The authors analyze the trade-off between exploration/robustness and exploitation in Maximum Entropy Reinforcement Learning though a variety of control tasks. The paper demonstrate that in performance-critical control tasks requiring precise, low-entropy actions, Maximum Entropy approaches can become misguided by their entropy-driven exploration, which help readers to understand how entropy maximization affects policy optimization.

给作者的问题

Were entropy-traps also expected or observed in high-dimensional image-based RL tasks? Will SAC-AdaEnt decreases performance in tasks where SAC generally succeed (e.g. Hopper, or other Mujoco envs)?

论据与证据

Yes, main claims made in the submission are generally supported by clear evidence.

方法与评估标准

The analysis of the misleading effect of maximum entropy RL is conducted on different robotics control environments with 5 random seeds. Results are compared to PPO to highlight performance gaps and benefits of entropy maximization at different situations. Authors also proposed SAC with Adative Entropy Scaling, SAC-AdaEnt to further show the negative effective of soft Q values in some situations.

理论论述

Theoretical part looks ok to me.

实验设计与分析

The authors demonstrate empirically with a toy example and experiments on complex control tasks to show explicit situations where maximizing entropy leads to convergence towards suboptimal, high-entropy solutions, which I found is very clear and sound. Issues: the authors also propose a possible solution, SAC-AdaEnt. SAC-AdaEnt is then compared with standard SAC, however, limited discussion/analysis is on SAC-AdaEnt, for example, will SAC-AdaEnt decreases performance in tasks where SAC generally succeed (e.g. Hopper)?

补充材料

Briefly look at the pseudocode for SAC-AdaEnt.

与现有文献的关系

The paper is connected to important literature areas of maximum entropy RL and exploration-exploitation trade-off. By clearly illustrating situations where maximizing entropy can degrade performance, this paper significantly extends the understanding of limitations inherent in widely used maximum entropy methods such as SAC. This paper also explicitly compares non-maximum entropy algorithm PPO against SAC, highlighting trade-offs between entropy-driven exploration and precise exploitation on practical tasks. With these discussions, I think the paper can help people improve current maximum-entropy algorithms int he future.

遗漏的重要参考文献

NA

其他优缺点

See above sections

其他意见或建议

See above sections

作者回复

Thank you for your positive feedback and questions. We agree that more discussion and analysis can be done for SAC-AdaEnt, and we provide some more details below. Indeed, we formulated SAC-MaxEnt less as an algorithm that is intended to replace SAC, but more as an ablation mechanism that tests the validity of the theoretical analysis in practical learning environments. We believe the principled understanding of the misleading effect of MaxEnt algorithms (and how it can both positively and negatively affect policy learning) opens up the possibility of developing more customized policy optimization procedures for challenging environments that exploit their specific structures and value landscapes.

Q: (SAC-AdaEnt)

Will SAC-AdaEnt decrease performance in tasks where SAC generally succeeds?

A:

Following the question, we performed additional experiments on the environments in the paper where SAC generally succeeds: Hopper, Obstacle2D, Acrobot (also attached results for Vehicle and Quadrotor, in which SAC fails). The summary of performance comparison is shown in the table below, and we will add the plots and more discussion in the paper.
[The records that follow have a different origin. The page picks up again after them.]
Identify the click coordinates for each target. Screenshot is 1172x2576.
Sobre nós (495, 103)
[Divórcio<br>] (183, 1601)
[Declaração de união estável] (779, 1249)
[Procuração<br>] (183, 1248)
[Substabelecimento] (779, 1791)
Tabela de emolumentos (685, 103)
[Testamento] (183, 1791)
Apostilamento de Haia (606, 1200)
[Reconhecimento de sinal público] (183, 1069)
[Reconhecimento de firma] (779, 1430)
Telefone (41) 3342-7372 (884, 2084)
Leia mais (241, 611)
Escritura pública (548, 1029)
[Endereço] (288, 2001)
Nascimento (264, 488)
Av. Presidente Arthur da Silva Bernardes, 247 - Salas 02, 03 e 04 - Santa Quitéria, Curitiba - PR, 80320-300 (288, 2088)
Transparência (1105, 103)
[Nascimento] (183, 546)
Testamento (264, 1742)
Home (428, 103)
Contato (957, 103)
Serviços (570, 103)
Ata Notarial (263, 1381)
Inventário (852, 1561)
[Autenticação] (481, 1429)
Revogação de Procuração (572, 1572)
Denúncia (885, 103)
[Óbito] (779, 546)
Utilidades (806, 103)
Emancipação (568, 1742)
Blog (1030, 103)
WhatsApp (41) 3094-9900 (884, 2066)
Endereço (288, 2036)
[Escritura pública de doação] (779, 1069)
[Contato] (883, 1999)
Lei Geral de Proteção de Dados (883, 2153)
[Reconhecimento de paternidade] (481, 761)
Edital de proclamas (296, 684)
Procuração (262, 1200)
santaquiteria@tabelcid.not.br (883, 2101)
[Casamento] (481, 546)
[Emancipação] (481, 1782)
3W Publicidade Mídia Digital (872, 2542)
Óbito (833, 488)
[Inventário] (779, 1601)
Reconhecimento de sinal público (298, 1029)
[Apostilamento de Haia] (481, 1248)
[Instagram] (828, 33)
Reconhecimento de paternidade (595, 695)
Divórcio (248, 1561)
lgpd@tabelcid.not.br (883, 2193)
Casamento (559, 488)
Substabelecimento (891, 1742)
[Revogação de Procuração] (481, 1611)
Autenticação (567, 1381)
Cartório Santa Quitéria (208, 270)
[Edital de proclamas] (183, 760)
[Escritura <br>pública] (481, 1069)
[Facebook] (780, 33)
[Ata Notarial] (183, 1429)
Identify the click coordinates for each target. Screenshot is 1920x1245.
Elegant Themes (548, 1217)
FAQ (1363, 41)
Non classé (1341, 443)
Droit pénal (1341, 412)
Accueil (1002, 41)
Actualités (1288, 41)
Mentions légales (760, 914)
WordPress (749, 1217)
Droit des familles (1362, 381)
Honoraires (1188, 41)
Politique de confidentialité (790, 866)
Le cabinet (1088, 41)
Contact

We observe that SAC-AdaEnt led to less mean return compared SAC as well as higher variance. Note that our design of SAC-AdaEnt maintains the entropy-based exploration component in SAC (only changing the policy optimization objective). Thus the overall performance still benefits from exploration, and the higher variance is the result of the advantage landscape being less dominated by entropy. The obstacle2D and acrobot environments are lower-dimensional, and thus exploration itself is likely sufficient for discovering successful trajectories, and thus the performance has not degraded in SAC-AdaEnt.

AlgorithmHopperObstacle2DAcrobotVehicleQuadrotor
SAC3484.46 ± 323.87501.98 ± 0.62-45.25 ± 7.94-2003.85 ± 867.82-475.29 ± 244.96
SAC-AdaEnt3285.17 ± 958.43501.50 ± 0.57-36.31 ± 16.42-1250.45 ± 725.40-247.58 ± 45.15

Overall, we believe the experiments show that in environments where SAC performs well, SAC-AdaEnt can still rely on entropy to support exploration, while the performance may benefit less from the tendency of the standard SAC in escaping action regions with raw high Q-values.

Q: (High-dimensional RL)

Were entropy-traps also expected or observed in high-dimensional image-based RL tasks?

A:

Entropy-traps are fundamentally dependent on the reward structure and the environment dynamics in the MDP, in terms of whether the success of learning relies on low-entropy policies. Thus the misleading effects can definitely be observed in high-dimensional RL problems. We believe the key to observing entropy traps may not always be about the dimensionality of the state space, but more crucially determined by the dimensionality of the action space -- when the action space is high-dimensional, it is more likely that the feasible policies form a low-entropy distribution over the space, thus making it easier to observe the misleading effect of MaxEnt. We believe such problems can arise frequently in high-dimensional RL problems in general, such as fine-tuning of language models, foundation Vision-Language-Action models, as well as diffusion policies.

最终决定

All reviewers agree that the paper addresses a highly relevant challenge in reinforcement learning: improving our understanding of entropy regularization in relation to exploration, robustness, and the optimization landscape. They also recognize the proposed "Entropic Bifurcation Extension" as a novel and valuable contribution. The correctness of the proofs was also checked, including the appendix to a large extent.

After the rebuttal and discussion phases, there was broad consensus among the reviewers (despite one differing view) that the main claims of the paper are supported by clear and convincing evidence.

Three reviewers raised a concern that I share. It can be summarized as an apparent misalignment between the stated goals of the paper and its actual focus. Specifically, the authors place strong emphasis on comparing SAC versus PPO from the beginning, which raises the following questions: (1) why not center the analysis more directly on the presence or absence of entropy regularization, regardless of the specific algorithmic choice? and (2) why exclude other algorithms, e.g., MPO or Soft Q-Learning as examples of regularized methods, or e.g., DDPG, as an unregularized one?

The rebuttal helped clarify misunderstandings related to this issue, as reflected in the updated reviews. Overall, this is a well-written paper, and its contribution remains significant and valuable. I recommend acceptance. I strongly encourage the authors to incorporate the following improvements in the revised version:

  • Give greater emphasis to the comparison between SAC with and without the entropy term, rather than presenting it as a subsection of the experiments.
  • Include the comparison with Soft Q-Learning and the additional discussions of performance across more environments (e.g., Hopper, Vehicle, Quadrotor) that were provided during the rebuttal phase.
  • Re-check all references in the introduction. For example, Tan & Karakose (2023) is not appropriate. Also, two of the three references cited after the sentence "Often the performance by SAC is indeed shown to be inferior to PPO despite efforts in tuning" do not support the claim being made.